Instruction following in the real world faces two core challenges: (1) decision-making in dynamically changing environments, where the environment is unpredictable and states evolve independently of agent behavior; and (2) generalizing across various tasks and instruction expressions, where agents must correctly interpret diversely phrased instructions and ground them to observations.

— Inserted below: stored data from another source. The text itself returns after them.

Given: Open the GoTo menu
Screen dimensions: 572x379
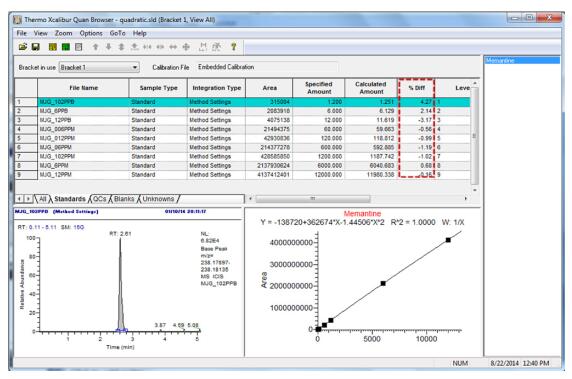Looking at the screenshot, I should 117,33.
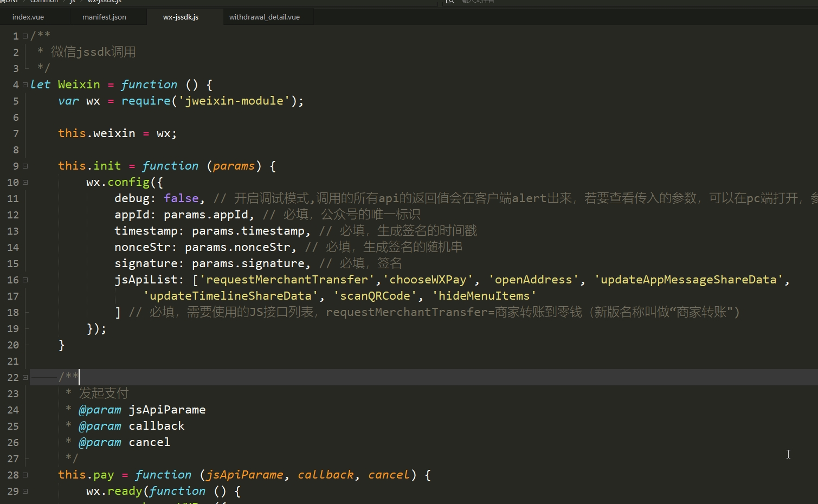Open the manifest.json tab

pos(104,17)
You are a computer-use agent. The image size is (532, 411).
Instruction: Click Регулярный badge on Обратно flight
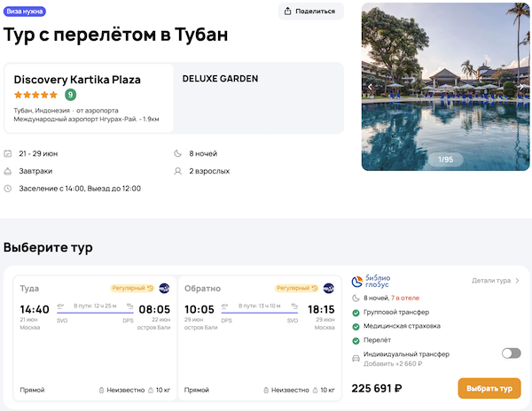296,288
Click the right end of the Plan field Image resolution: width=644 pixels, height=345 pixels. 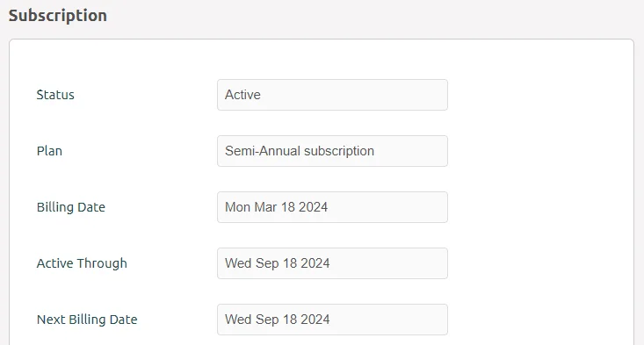point(436,151)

Limitations of Prior Work: - Most environments are static (e.g., Alfred, Touchdown), lacking environmental dynamics. - Instructions are typically generated procedurally via templates, resulting in limited vocabularies (e.g., BabyAI, HomeGrid). - Even environments with rich vocabularies (e.g., Alfred) lack diverse object interactions. - No existing environments offer a dual-evaluation protocol to simultaneously test "language generalization" and "goal generalization."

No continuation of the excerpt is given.